Interesting......... like a mosqito/fly that keeps flying into the same damn spot on your skin (or into your ear..) , you wave it off and away - and it returns.. if you wanna win this battle you gotta keep it up about 10, 20, 30 times to gain only a couple of peaceful minutes..


----------



## KenJax Tree (Sep 24, 2013)

I believe he was permanently banned


----------



## Mastermind (Sep 24, 2013)

KenJax Tree said:


> I believe he was permanently banned



Good


----------



## Mastermind (Jan 18, 2014)

Fixed the video links here.....


----------



## EchoTreeClimber (May 2, 2014)

Hey everyone I'm new to the site, but not to the scene. I've been climbing with a 200t for over 4 years and 1 year with the 020t both amazing saws! Buttttt....I just bought an 355t and I can honestly say I like the 355t better! It feels more balanced than the 200t and 201t as well as the husky 338xpt and the t540. I got the 355t with a 14" bar for $359 brand new from my local dealer! I plan to get her mastermind moded as soon as Randy is caught up! So all said and done with work done she'll be $650 tops. Now that's what is going to sell this saw! The price point and at stock performance it's only a little behind the big boys.


----------



## CR888 (May 2, 2014)

l got a good deal on a NIB Makita 231tes (23cc echo top handle). Echo l believe made this model for Makita as its not in there lineup. lts the same saw as the 26cc top handle 260tes echo. Adjustable oiler, side chain tensioner in a package that weighs 2.5kg (l believe its the lightest saw on market). This saw is great! l have a 201/200t and this little makita can do just about everything the Stihls can with 40% less wieght. I would not hesitate to buy another echo product, this saw is the first two cycle l've owned that will cold start on 1 pull. The only things it lacks is a proper air filter, adjustable carb and a little dawg to ptotect the saw. lt retails for about one third of the cost of a 201t/540t. l will buy more echo saws...they are darn good units.


----------



## SierraMtns (Sep 27, 2019)

Mastermind said:


> I think so........it's been awhile.




Randy, 

I know its been awhile. Do you remember how much compression you lost after porting since its not possible to do a base gasket delete on this engines? 

Thanks


----------



## Mastermind Worksaws (Sep 29, 2019)

SierraMtns said:


> Randy,
> 
> I know its been awhile. Do you remember how much compression you lost after porting since its not possible to do a base gasket delete on this engines?
> 
> Thanks



I was just looking back through this thread cause I have another 355 I'm doing. 

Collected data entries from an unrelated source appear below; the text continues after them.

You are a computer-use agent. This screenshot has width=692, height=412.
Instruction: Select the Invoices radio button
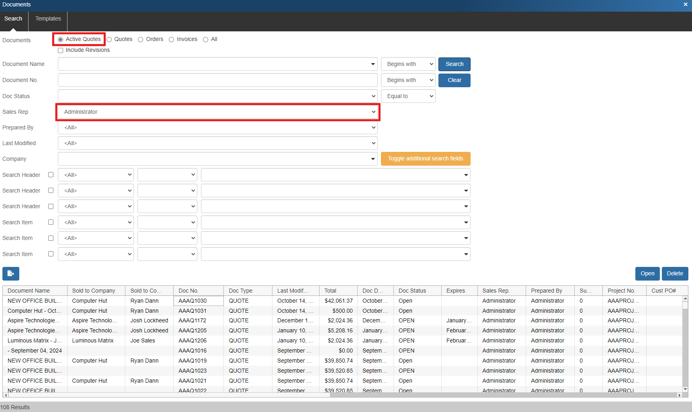(x=172, y=40)

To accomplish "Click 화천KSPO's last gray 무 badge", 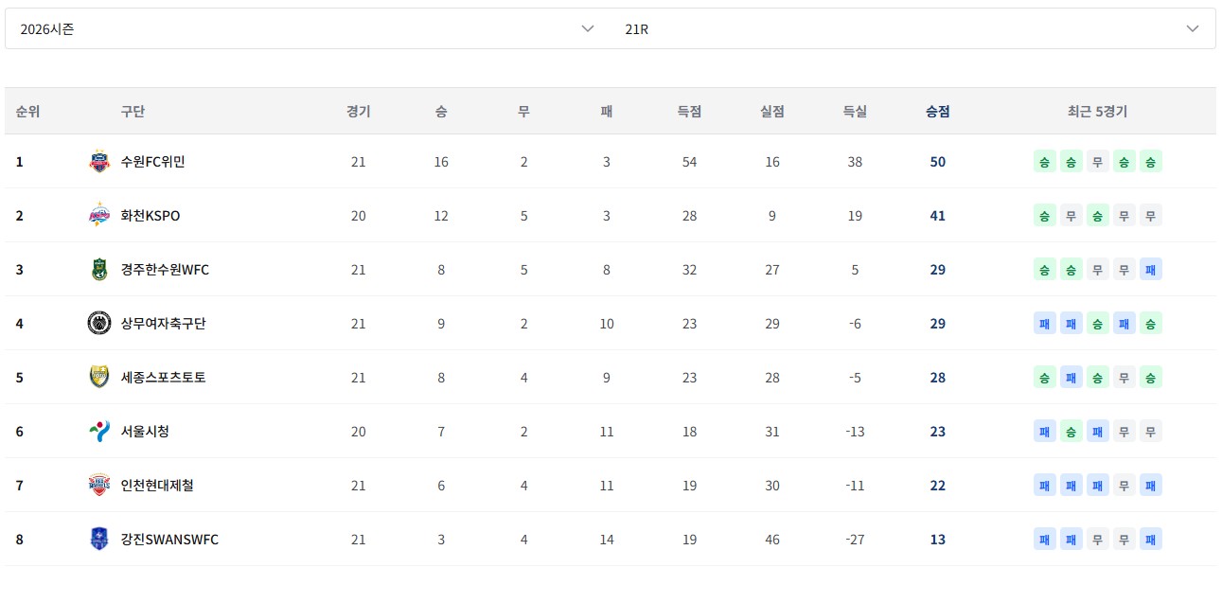I will coord(1150,216).
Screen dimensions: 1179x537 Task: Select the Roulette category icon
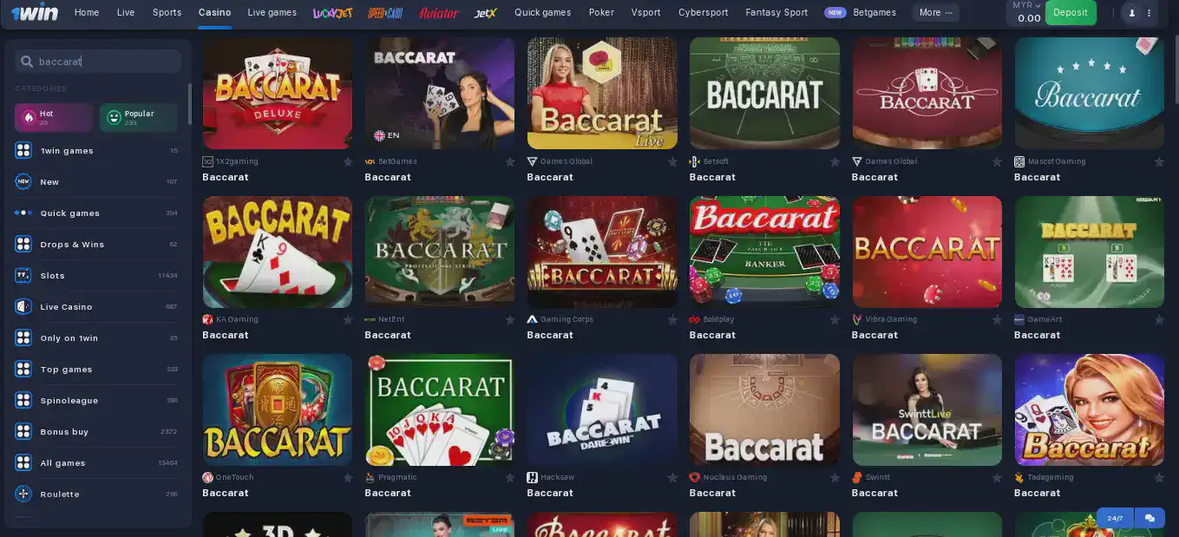pyautogui.click(x=23, y=494)
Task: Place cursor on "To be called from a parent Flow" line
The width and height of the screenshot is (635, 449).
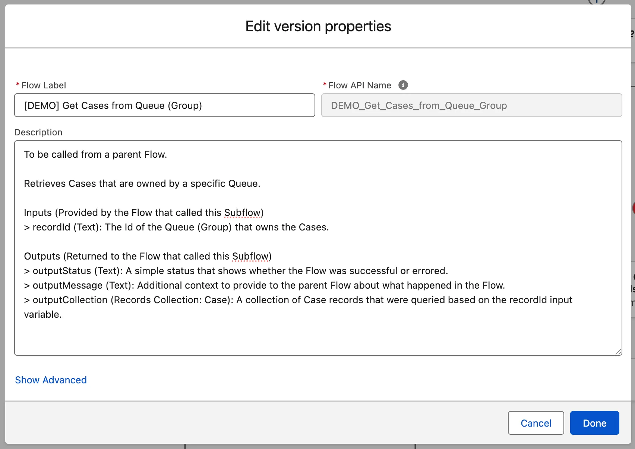Action: (95, 154)
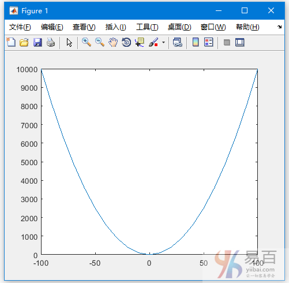This screenshot has height=283, width=289.
Task: Choose the Data Cursor tool
Action: point(140,42)
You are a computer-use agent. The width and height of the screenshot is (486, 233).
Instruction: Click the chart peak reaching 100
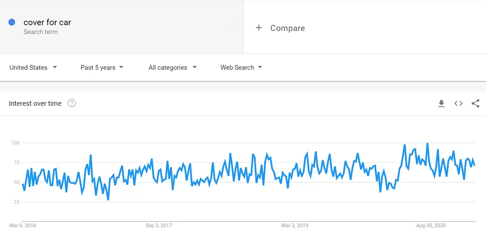[428, 143]
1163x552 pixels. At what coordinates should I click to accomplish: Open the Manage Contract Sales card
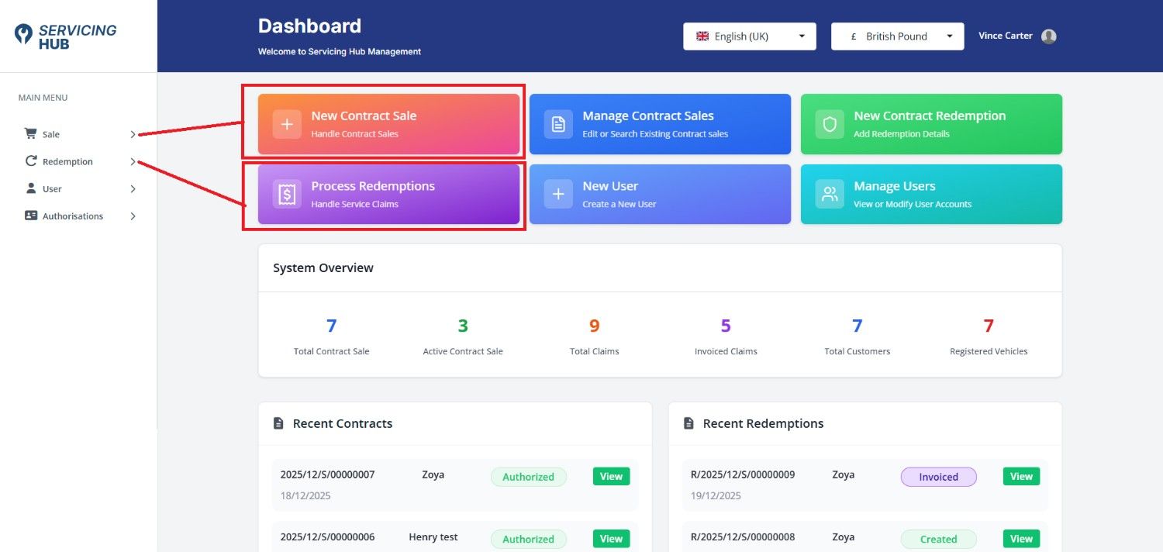click(660, 124)
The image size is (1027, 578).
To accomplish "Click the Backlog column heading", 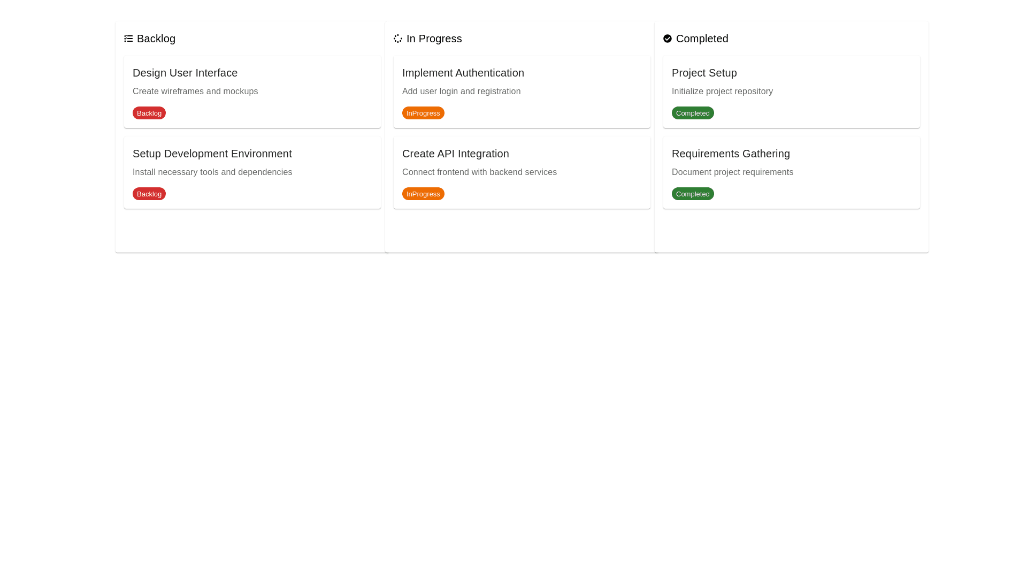I will click(x=156, y=39).
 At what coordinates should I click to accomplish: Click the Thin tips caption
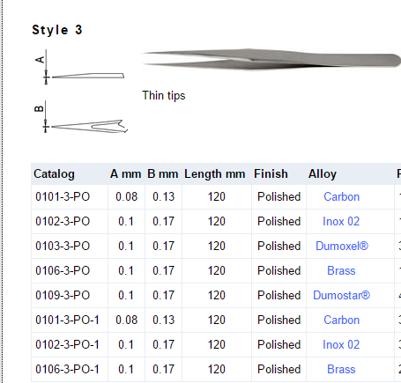[164, 96]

As for compression......I have no idea.


----------



## stilh036prohog (Sep 29, 2019)

There are some a--holes for sure. I'm tearing down a cs-2511t now. The one I got running/stock impressed me. Go thread.


----------



## Mastermind Worksaws (Sep 29, 2019)

stilh036prohog said:


> There are some a--holes for sure. I'm tearing down a cs-2511t now. The one I got running/stock impressed me. Go thread.



I've ported a few 2511s

Lose the base gasket, widen the exhaust and intake, a little work on the lowers.....muffler mod. WOW


----------



## stilh036prohog (Sep 29, 2019)

There hot saw for sure.


----------



## SierraMtns (Oct 2, 2019)

Mastermind Worksaws said:


> I was just looking back through this thread cause I have another 355 I'm doing.
> 
> As for compression......I have no idea.



Can the base gasket be deleted on the 355t?


----------



## Matt Hogden (Oct 2, 2019)

I want to see Mastermind meet the Echo 501SX / Shindaiwa 501SX.

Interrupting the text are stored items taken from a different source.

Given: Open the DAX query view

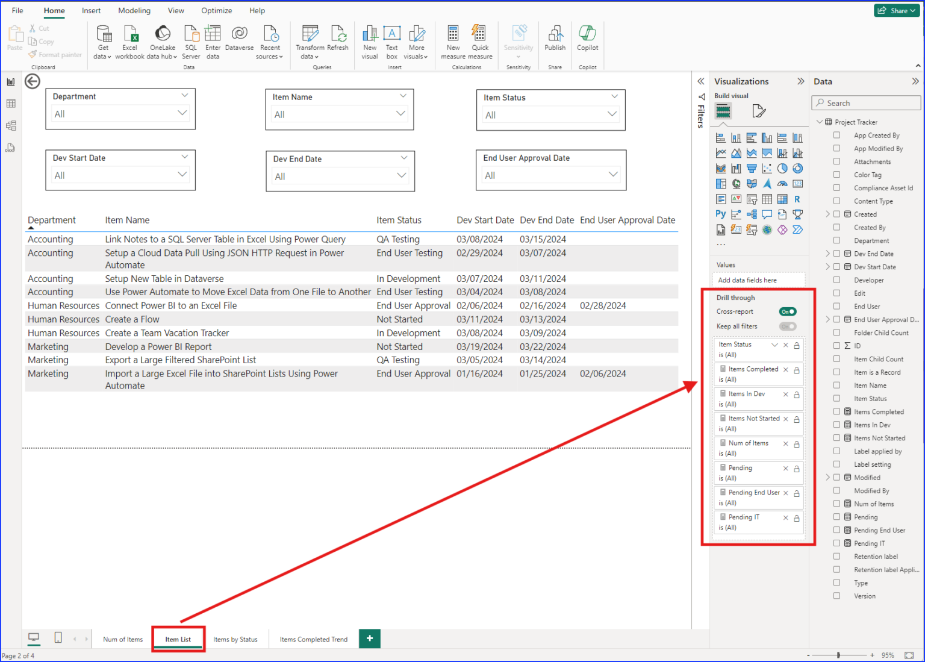Looking at the screenshot, I should click(10, 148).
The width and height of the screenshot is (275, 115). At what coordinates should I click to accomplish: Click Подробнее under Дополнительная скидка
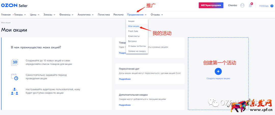tap(125, 105)
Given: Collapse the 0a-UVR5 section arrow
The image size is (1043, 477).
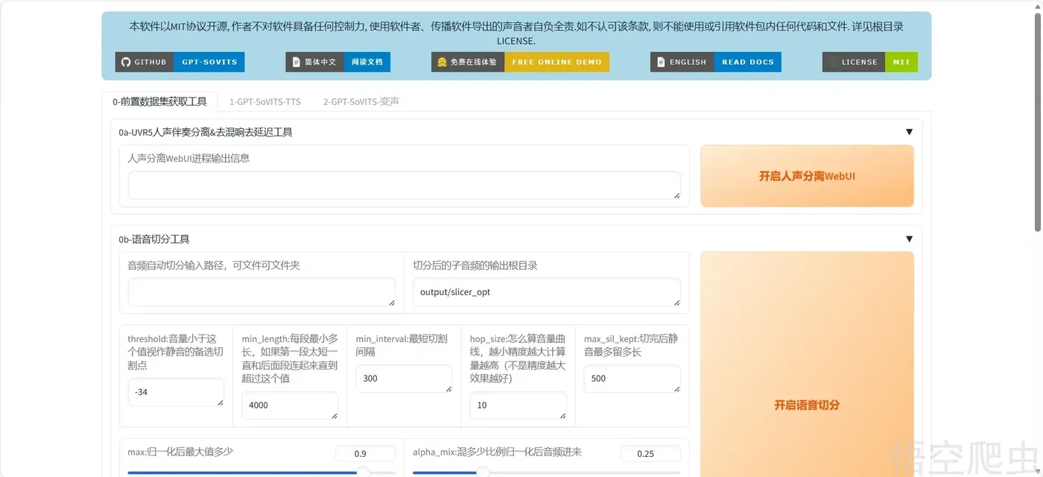Looking at the screenshot, I should [x=909, y=132].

Sent from my SM-A505YN using Tapatalk


----------



## Mastermind Worksaws (Oct 21, 2019)

SierraMtns said:


> Can the base gasket be deleted on the 355t?



It's a clamshell design......so not applicable.


----------



## eye.heart.trees (May 23, 2020)

Figured bumping this would be better than starting anew..

Just got a new 355t last week and am almost "relieved" to know there's not "MS-201t level" gains to be had from porting the block (or rather, that porting is almost nullified by the fixed compression level inherent to the block's design) because I probably wouldn't be happy til I'd had them done 

In approaching the basic mods I realized I haven't found a solid answer to an important Q here-- _*Is all exhaust back-pressure decreasing perfomance?*_ Or is a >0 level of back-pressure desirable? I know most vehicles scavenge exhaust gases and simply removing pipes can make them _less_ powerful but on these lil 2-strokes I'd imagine 0 backpressure is the optimal, wanted to ask before modifying my muffler! (well, before modifying it further-- the muff's intake-port had a slightly tighter circumference than the block's exhaust-outlet, I couldn't believe it but measured like 10X before grinding/deburring like 1mm from the perimeter of the muff's intake-port, was a "lip" the exhaust gases had a pass but not any longer!)
I like the "piped" style like:


but that ^ would be sub-optimal if all backpressure = bad, as that hole is definitely smaller than the block's outlet port and, if anything, you'd want a _larger_ exit-port on the muffler to reduce the back-pressure induced by turbulence in that box.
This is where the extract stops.